Título: O maior recuo do Mercosul
Autor: Astori, Danilon
Fonte: O Estado de São Paulo, 13/07/2012, Internacional, p. A14

Sempre manifestei minhas opiniões - em todos os sentidos e, em particular, sempre que havia divergências - primeiramente nos âmbitos internos do próprio governo uruguaio ou em conversações diretas. Não se trata de uma questão de estilo, mas de uma concepção de coerência, das formas institucionais e de lealdade política com os meus companheiros.

Há ocasiões em que a relevância dos temas e sua relação direta com o rumo estratégico ou com os valores em jogo, impedem-me de silenciar. Se o fizesse, estaria traindo minhas convicções e parte essencial da minha condição de homem de esquerda.

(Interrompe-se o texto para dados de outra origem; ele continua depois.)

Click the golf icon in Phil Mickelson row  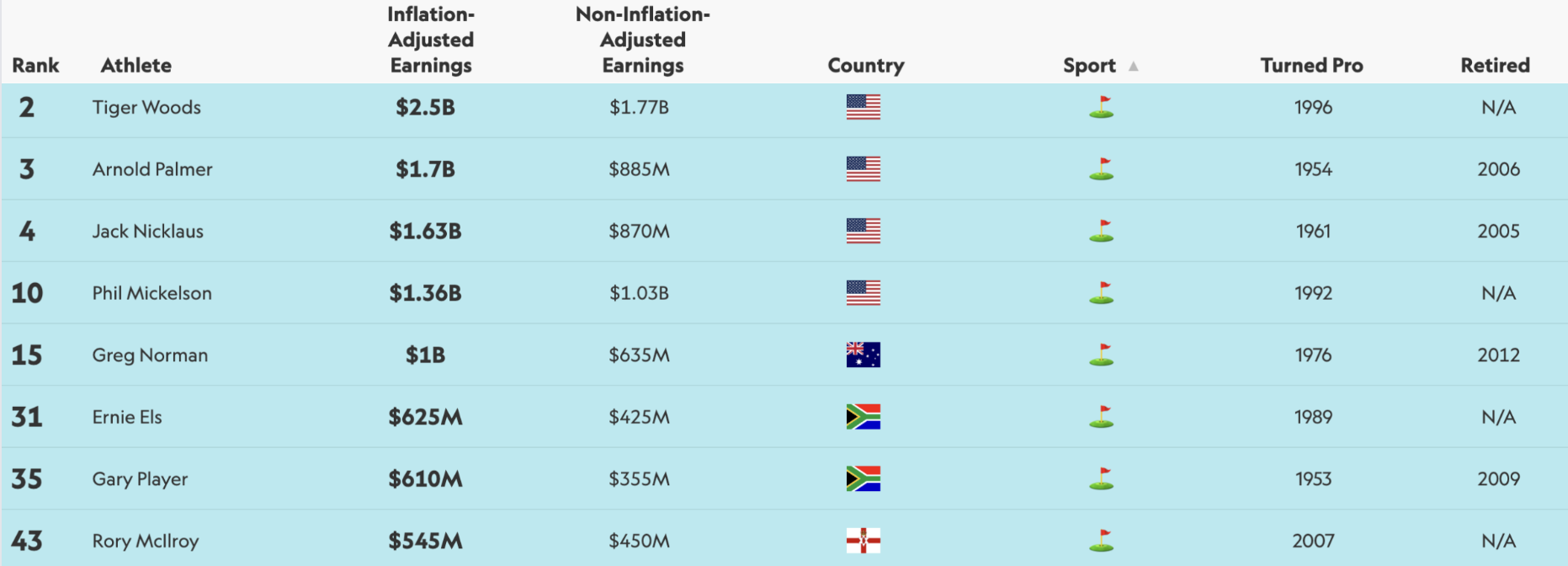pos(1101,293)
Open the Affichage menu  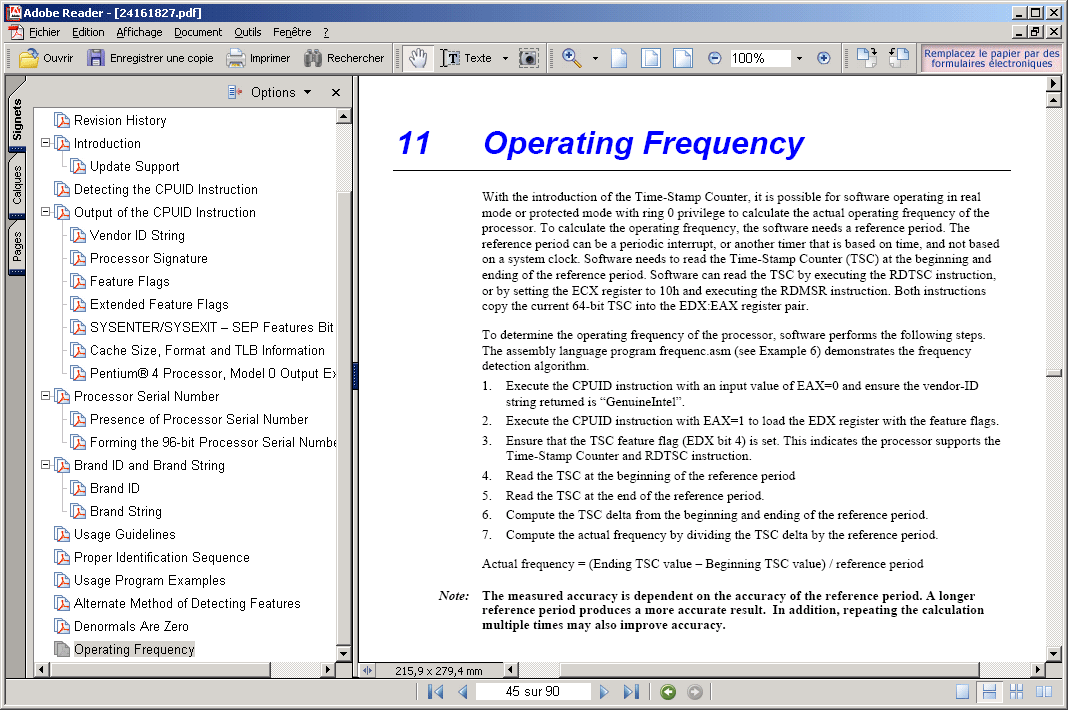point(139,32)
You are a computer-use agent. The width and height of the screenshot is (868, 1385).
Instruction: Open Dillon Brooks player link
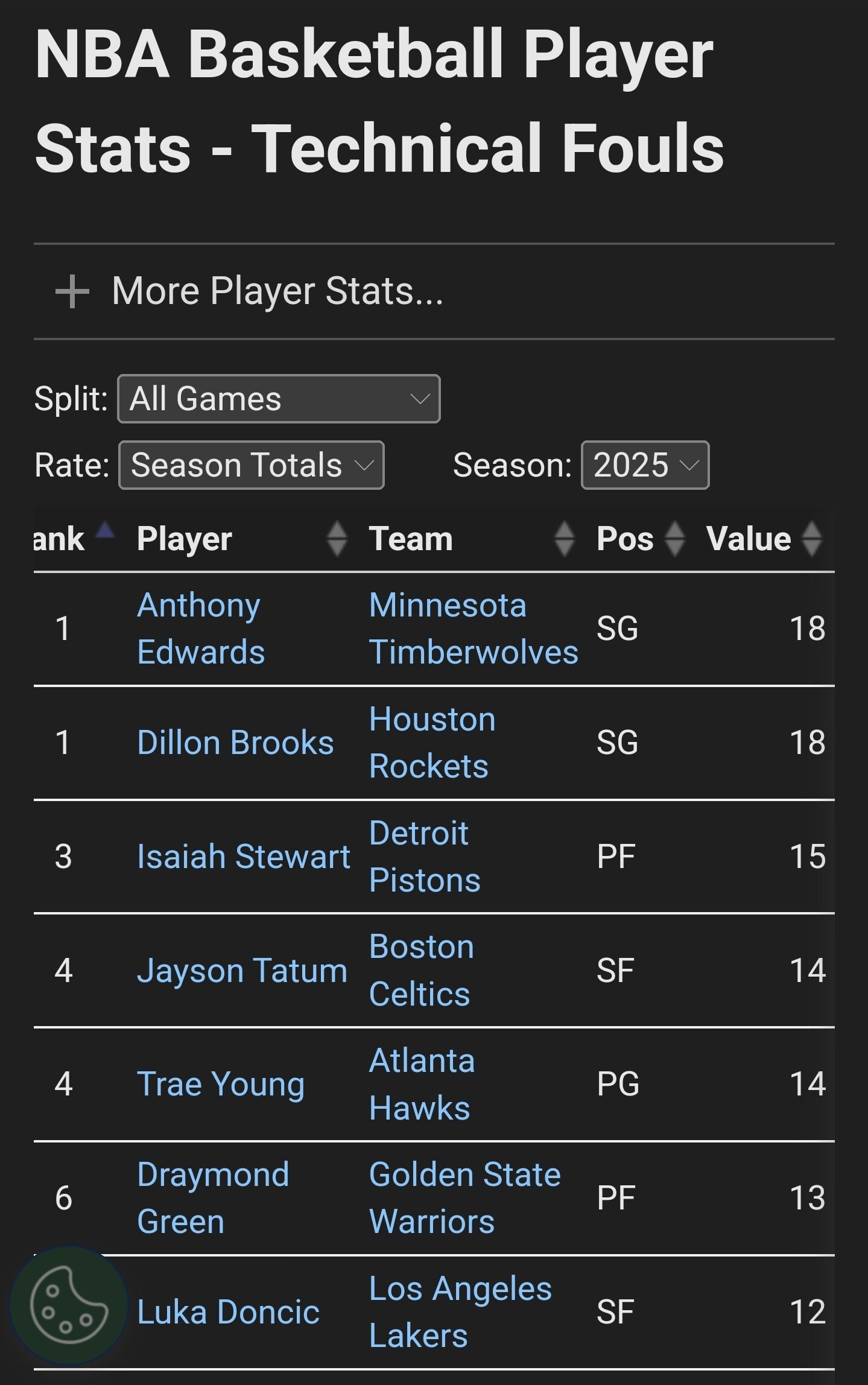[235, 743]
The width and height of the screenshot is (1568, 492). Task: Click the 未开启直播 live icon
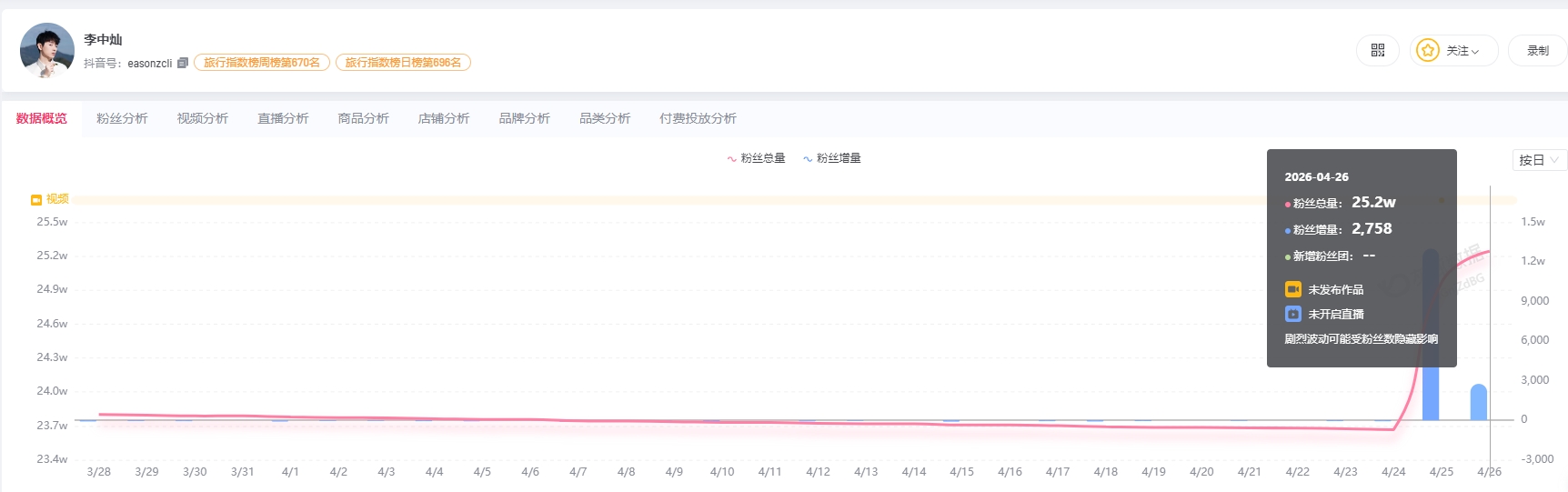coord(1292,314)
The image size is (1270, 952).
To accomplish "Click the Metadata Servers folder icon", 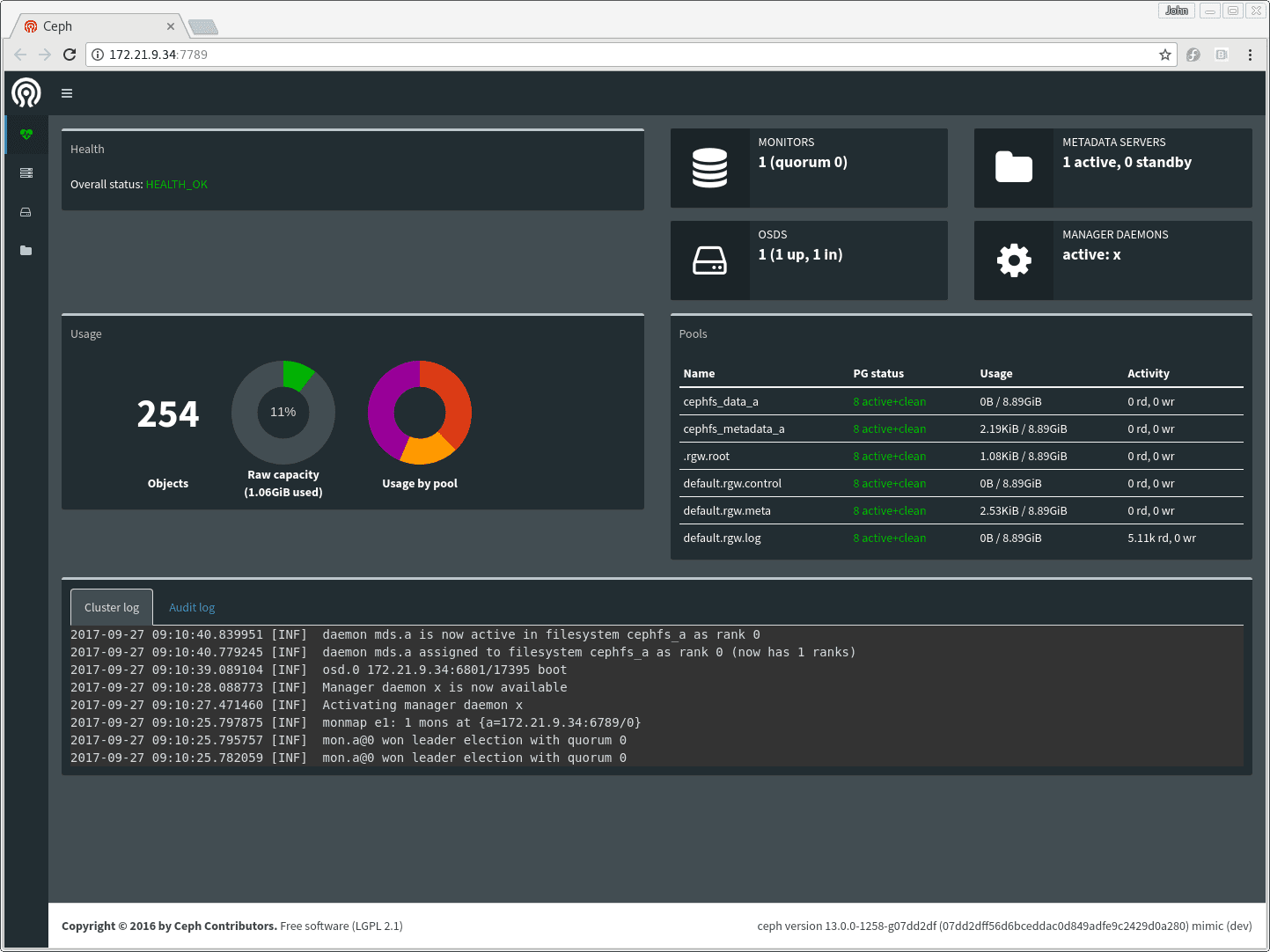I will [1013, 167].
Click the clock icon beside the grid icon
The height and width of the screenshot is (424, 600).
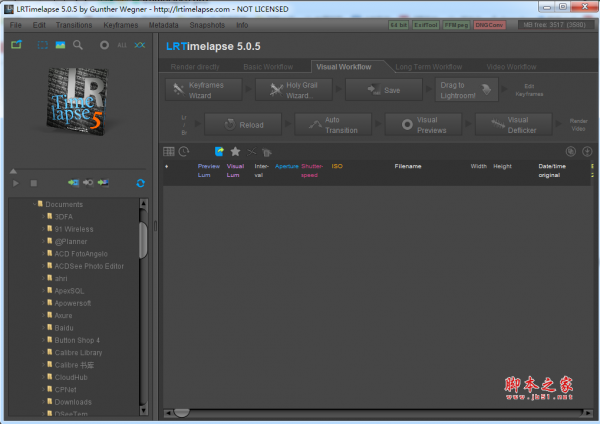tap(183, 151)
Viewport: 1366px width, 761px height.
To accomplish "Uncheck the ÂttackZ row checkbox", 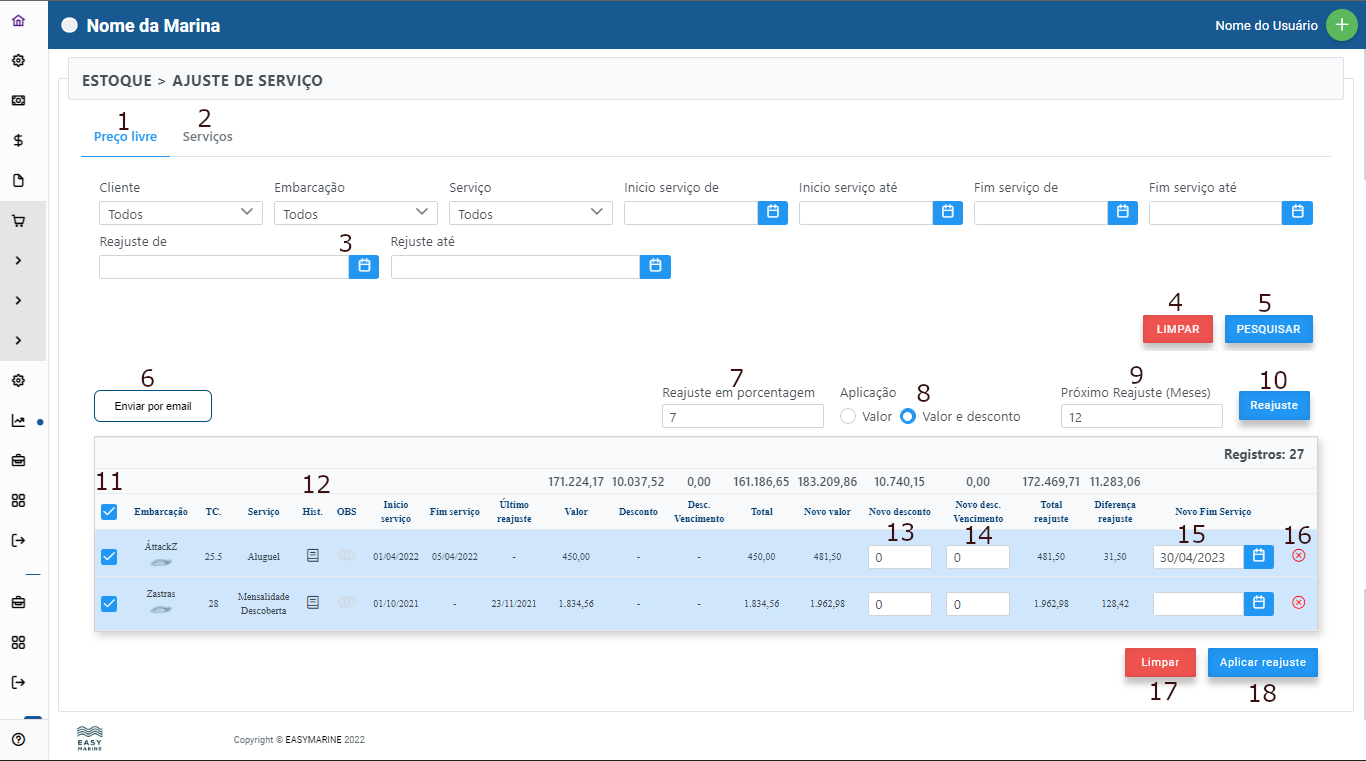I will click(x=109, y=556).
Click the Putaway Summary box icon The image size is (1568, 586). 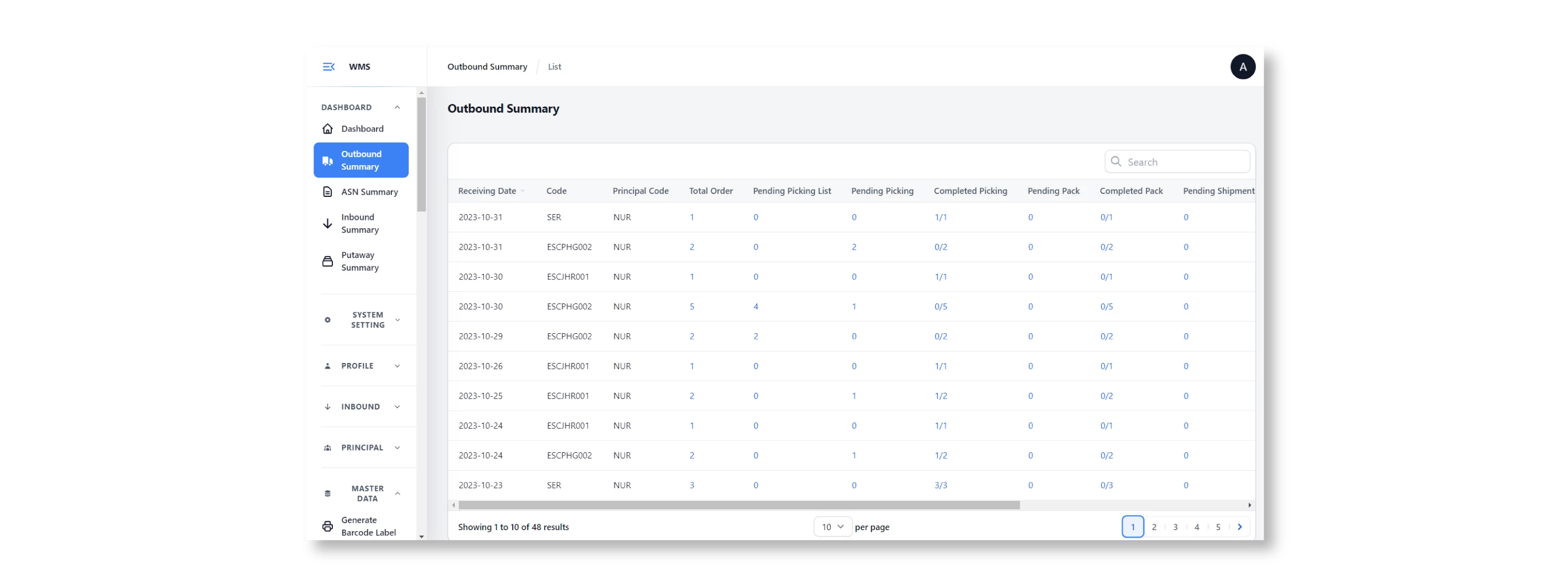pyautogui.click(x=328, y=261)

Tampouco irei argumentar sobre a importância de um debate profundo e sério nos âmbitos correspondentes - incluído o âmbito público - sobre grandes temas políticos, ideológicos, que têm a ver com o destino, a identidade e os grandes objetivos da esquerda em um mundo em que o capitalismo maduro vive uma crise muito profunda e estrutural. Não só fiz essas propostas em várias oportunidades, como, na medida da minha capacidade, sempre procuro contribuir com ideias, opiniões e ações no plano do governo e da Frente Ampla.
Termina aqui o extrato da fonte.